Ohio House Speaker: No likely fix to get Biden on ballot
Ohio House leaders said Tuesday there will probably not be a legislative solution to get President Joe Biden on the November ballot in Ohio. Current law says Ohio officials must certify the ballot on Aug. 7, 90 days before the election, but Biden won’t be nominated until the Democratic National Convention on Aug. 19.
Despite the lack of a legislative solution, Ohio House leaders said they are confident Biden will be on the ballot in November.
House Speaker Jason Stephens, a Republican, said the Legislature has fixed the issue with convention dates in the past, but there was just not the will from the Legislature this time. The Ohio House and Senate had separate proposals to fix the deadline issue, but neither advanced when the Legislature was last in session on May 8.
House Minority Leader Allison Russo, a Democrat, said she believes the solution will come from within the national Democratic Party or through legal action.
China’s foreign minister calls Taiwan’s president ‘disgraceful’
BEIJING – Chinese Foreign Minister Wang Yi called Taiwan’s newly inaugurated President Lai Ching-te “disgraceful” on Tuesday, stepping up Beijing’s rhetoric just a day after he took office. China, which claims Taiwan as its own territory, believes Lai to be a “separatist” and has rebuffed his offers of talks.
China’s government has generally avoided directly naming Lai since he won election in January, unlike in the run-up to the vote where they regularly denounced him by name and said the election was a choice between war and peace.
Speaking at a foreign ministers meeting of the Shanghai Cooperation Organisation in Kazakhstan, Wang said
Taiwan was the “core of core issues” for China, and independence activities the most destructive factor for peace in the Taiwan Strait.
“The ugly acts of Lai Ching-te and others who betray the nation and their ancestors is disgraceful,” China’s foreign ministry cited Wang as saying.

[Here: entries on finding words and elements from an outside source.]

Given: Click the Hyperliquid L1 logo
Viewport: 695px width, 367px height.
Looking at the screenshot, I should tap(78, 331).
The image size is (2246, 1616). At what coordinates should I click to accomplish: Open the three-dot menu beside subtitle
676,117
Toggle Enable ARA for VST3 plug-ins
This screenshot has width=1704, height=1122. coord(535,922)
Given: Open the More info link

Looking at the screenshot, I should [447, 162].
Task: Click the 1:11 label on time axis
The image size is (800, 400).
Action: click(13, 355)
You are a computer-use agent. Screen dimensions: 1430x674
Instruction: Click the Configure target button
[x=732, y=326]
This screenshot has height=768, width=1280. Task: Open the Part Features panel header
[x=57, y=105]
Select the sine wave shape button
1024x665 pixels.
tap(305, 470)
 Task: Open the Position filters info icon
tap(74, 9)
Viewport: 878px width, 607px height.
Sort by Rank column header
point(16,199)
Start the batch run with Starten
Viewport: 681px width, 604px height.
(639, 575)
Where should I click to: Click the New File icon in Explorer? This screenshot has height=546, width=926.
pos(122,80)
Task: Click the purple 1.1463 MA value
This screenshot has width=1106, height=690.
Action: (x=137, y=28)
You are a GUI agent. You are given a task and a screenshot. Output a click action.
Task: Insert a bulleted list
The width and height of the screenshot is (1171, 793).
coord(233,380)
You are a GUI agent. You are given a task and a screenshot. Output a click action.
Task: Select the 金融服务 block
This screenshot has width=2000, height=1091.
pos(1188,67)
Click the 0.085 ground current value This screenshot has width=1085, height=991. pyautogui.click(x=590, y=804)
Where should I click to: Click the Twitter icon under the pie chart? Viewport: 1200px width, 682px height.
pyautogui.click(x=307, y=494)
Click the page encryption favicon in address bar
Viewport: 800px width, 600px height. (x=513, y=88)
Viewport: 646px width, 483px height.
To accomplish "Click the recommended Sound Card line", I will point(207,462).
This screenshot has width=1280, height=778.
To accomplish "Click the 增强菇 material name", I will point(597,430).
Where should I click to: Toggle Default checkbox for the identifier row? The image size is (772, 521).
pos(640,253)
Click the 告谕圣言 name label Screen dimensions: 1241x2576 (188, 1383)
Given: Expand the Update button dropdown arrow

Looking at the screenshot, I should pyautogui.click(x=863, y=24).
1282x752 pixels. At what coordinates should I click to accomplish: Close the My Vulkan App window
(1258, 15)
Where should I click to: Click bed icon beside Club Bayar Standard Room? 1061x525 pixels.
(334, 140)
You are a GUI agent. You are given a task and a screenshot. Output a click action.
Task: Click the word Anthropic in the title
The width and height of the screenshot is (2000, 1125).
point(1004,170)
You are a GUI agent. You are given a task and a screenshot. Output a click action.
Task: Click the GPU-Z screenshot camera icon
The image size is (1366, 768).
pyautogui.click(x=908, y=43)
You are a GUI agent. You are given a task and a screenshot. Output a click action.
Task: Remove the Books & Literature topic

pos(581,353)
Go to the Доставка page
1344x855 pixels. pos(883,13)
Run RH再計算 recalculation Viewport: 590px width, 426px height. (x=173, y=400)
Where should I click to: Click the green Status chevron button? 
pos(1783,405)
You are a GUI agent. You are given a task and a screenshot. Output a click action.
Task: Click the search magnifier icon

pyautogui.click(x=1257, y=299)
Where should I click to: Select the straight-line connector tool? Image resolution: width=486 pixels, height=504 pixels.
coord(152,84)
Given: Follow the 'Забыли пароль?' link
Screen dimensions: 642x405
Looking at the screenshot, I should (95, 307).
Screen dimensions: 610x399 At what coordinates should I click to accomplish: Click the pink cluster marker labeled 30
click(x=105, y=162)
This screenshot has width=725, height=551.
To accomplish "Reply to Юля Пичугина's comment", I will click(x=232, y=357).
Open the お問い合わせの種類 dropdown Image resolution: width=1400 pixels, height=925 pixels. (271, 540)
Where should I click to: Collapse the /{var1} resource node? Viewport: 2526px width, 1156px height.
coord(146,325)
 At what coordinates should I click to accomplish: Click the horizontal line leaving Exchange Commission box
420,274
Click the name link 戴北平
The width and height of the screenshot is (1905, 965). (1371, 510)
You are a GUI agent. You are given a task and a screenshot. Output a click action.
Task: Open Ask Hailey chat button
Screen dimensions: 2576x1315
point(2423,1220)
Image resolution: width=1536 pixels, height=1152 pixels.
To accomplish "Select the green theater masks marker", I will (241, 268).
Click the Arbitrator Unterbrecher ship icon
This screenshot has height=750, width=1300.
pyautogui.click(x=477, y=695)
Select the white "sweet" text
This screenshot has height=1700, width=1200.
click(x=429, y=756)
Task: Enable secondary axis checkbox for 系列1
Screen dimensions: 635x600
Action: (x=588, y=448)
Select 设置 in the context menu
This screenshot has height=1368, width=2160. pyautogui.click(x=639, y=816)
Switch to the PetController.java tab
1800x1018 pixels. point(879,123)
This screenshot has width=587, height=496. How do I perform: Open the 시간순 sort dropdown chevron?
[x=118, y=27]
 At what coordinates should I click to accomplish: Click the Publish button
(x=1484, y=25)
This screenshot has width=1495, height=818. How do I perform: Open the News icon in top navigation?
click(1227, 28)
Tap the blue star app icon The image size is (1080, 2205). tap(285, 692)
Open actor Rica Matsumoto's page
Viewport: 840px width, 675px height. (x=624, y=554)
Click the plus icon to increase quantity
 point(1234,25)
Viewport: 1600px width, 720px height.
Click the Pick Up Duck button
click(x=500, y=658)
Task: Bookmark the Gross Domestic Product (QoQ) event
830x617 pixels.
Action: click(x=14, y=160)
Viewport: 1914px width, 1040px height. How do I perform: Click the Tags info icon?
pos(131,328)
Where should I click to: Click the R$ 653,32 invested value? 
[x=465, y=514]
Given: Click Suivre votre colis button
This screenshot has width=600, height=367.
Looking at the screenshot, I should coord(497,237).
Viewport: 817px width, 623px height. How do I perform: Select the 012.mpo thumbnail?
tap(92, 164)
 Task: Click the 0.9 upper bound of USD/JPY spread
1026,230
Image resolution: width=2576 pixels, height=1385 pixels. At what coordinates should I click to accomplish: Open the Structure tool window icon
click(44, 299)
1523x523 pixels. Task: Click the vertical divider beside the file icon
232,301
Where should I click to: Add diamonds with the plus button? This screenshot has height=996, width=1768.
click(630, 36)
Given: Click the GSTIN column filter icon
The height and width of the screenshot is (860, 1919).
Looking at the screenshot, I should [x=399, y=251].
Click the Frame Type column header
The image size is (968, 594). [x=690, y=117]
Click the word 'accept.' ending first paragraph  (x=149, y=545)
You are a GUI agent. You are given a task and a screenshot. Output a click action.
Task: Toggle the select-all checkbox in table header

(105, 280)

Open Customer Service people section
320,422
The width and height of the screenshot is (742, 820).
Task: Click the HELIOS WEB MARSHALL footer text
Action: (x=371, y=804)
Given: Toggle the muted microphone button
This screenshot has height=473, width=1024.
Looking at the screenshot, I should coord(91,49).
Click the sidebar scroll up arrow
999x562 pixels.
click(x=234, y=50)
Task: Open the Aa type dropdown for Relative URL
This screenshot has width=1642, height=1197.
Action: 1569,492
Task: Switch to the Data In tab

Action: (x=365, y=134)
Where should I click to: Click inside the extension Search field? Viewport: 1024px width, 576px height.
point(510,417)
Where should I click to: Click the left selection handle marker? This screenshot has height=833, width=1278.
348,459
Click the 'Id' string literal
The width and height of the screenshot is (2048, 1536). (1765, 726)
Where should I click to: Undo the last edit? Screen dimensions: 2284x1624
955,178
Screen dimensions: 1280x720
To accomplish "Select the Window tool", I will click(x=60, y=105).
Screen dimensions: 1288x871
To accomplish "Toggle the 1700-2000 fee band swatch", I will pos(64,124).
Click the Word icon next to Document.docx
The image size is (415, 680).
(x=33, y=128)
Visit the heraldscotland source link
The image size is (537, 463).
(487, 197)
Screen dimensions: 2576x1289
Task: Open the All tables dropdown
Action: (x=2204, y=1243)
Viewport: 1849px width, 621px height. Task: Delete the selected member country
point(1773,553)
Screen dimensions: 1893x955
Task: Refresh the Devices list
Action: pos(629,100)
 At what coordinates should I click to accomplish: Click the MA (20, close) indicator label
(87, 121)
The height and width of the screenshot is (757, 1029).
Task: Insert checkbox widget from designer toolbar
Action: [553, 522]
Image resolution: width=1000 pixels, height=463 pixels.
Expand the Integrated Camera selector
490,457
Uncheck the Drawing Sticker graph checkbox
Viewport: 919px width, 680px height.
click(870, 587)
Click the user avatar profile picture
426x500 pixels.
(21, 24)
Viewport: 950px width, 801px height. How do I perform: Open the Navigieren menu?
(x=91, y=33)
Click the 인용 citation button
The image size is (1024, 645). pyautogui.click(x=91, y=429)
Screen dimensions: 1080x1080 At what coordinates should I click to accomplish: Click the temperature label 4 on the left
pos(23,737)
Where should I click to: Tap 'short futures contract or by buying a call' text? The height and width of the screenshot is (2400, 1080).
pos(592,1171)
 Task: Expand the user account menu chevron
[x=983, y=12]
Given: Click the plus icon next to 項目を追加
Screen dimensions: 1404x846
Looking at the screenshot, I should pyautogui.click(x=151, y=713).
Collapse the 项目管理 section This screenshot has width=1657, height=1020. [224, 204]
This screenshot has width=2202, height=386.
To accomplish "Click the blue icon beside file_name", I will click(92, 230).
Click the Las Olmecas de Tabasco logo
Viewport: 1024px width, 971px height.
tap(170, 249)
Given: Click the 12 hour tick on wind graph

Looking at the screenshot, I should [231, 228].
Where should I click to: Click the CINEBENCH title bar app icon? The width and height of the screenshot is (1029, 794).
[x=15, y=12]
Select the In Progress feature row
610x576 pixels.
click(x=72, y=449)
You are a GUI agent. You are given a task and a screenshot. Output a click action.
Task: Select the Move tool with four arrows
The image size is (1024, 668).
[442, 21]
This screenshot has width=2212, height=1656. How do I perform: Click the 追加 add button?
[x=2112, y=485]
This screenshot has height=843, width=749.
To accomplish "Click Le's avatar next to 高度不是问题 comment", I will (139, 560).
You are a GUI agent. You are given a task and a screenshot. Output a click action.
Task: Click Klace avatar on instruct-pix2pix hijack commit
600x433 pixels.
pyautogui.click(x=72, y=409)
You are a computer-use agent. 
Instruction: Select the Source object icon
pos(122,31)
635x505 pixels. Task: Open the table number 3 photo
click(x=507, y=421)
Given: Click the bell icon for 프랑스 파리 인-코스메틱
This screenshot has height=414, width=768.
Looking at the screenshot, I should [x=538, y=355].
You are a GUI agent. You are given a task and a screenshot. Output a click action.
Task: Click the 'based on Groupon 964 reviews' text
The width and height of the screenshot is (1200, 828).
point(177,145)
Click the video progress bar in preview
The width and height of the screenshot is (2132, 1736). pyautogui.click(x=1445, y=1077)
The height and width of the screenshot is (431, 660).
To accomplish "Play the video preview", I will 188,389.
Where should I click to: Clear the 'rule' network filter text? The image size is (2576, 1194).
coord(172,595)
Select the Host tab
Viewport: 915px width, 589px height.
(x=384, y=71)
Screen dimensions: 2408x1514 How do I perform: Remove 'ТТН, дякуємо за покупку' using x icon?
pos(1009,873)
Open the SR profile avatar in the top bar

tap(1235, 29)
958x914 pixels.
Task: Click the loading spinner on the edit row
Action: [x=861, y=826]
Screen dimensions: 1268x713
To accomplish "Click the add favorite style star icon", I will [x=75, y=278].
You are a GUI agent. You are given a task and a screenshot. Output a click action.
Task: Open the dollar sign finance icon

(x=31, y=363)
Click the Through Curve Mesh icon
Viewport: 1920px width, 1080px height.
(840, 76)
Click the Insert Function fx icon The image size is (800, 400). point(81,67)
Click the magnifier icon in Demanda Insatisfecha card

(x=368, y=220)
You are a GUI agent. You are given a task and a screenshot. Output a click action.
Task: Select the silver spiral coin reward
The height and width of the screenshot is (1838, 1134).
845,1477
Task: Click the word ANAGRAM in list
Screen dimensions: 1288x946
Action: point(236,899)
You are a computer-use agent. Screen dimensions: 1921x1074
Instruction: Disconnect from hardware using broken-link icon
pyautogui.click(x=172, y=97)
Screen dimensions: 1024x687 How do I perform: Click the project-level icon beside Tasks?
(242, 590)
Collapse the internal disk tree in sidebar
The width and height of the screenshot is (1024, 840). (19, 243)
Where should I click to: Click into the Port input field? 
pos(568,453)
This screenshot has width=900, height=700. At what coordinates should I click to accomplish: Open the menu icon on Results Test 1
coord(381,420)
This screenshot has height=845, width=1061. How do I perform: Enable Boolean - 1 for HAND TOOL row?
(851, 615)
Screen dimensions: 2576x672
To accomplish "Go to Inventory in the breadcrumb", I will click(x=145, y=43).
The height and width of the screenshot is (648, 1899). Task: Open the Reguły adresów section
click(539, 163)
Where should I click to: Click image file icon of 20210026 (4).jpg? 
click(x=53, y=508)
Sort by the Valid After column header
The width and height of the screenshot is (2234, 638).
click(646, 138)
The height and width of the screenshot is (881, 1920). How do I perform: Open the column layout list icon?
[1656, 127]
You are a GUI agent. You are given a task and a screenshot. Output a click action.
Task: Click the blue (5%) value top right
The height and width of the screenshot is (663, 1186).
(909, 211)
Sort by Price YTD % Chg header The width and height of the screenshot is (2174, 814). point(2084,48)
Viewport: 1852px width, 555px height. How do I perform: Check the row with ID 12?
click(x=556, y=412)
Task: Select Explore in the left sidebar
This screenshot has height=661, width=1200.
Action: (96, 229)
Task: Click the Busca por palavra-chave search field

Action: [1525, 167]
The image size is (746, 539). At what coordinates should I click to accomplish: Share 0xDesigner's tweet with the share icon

Nothing can stop China from achieving “reunification” and bringing Taiwan “back to the motherland,” he added.
Russian court rejects appeal by dissident Kara-Murza
LONDON – A Moscow court ruled on Tuesday that Russia’s Investigative Committee is not obliged to investigate two attempts on the life of jailed dissident Vladimir Kara-Murza, independent news outlet Mediazona reported.
Moscow-born Kara-Murza, who has both Russian and British passports, was sentenced in April 2023 to 25 years on treason charges after he repeatedly condemned Russia’s war in Ukraine and lobbied for Western sanctions against Moscow. His appeal against the sentence was rejected this month.
The 42-year-old politician and former journalist has survived two poisoning attempts. He became ill and was hospitalized in Moscow in 2015, a few months after his colleague, opposition leader Boris Nemtsov, was gunned down while walking across a bridge near the Kremlin walls.
In 2017, Kara-Murza was placed in a medically induced coma and put on life support after the onset of similar symptoms. Kara-Murza’s wife Evgenia says the poison attempts have left him with a nerve disorder and she fears for his life in prison.
Chilean scientists track flamingos to preserve dwindling population
SANTIAGO, Chile – The flamingo population in Chile’s Los Flamencos national reserve is dwindling and scientists are trying to find out where the long-legged, pink-plumed birds are going. “The number of flamingos we’re seeing is much lower than two years ago,” said Guillermo Cubillos, head of conservation and investigations unit for Chile’s National Zoo.
Cubillos said that while between 100 and 150 flamingos were detected last year in the reserve in the country’s north, just 15 to 20 were accounted for this year.
“Threats like climate change, mining – in this case lithium – could potentially be a direct threat to this species and their habitat,” he said, noting that flamingos were highly sensitive to any changes in their environment, including noise from trucks and other human activity. “So any change in the ecosystem, flamingos are the first to feel it.”
To find out where flamingos are going, scientists are trapping the birds and attaching satellite transmitters to track their movements and see where they feed, breed and how they use their environment.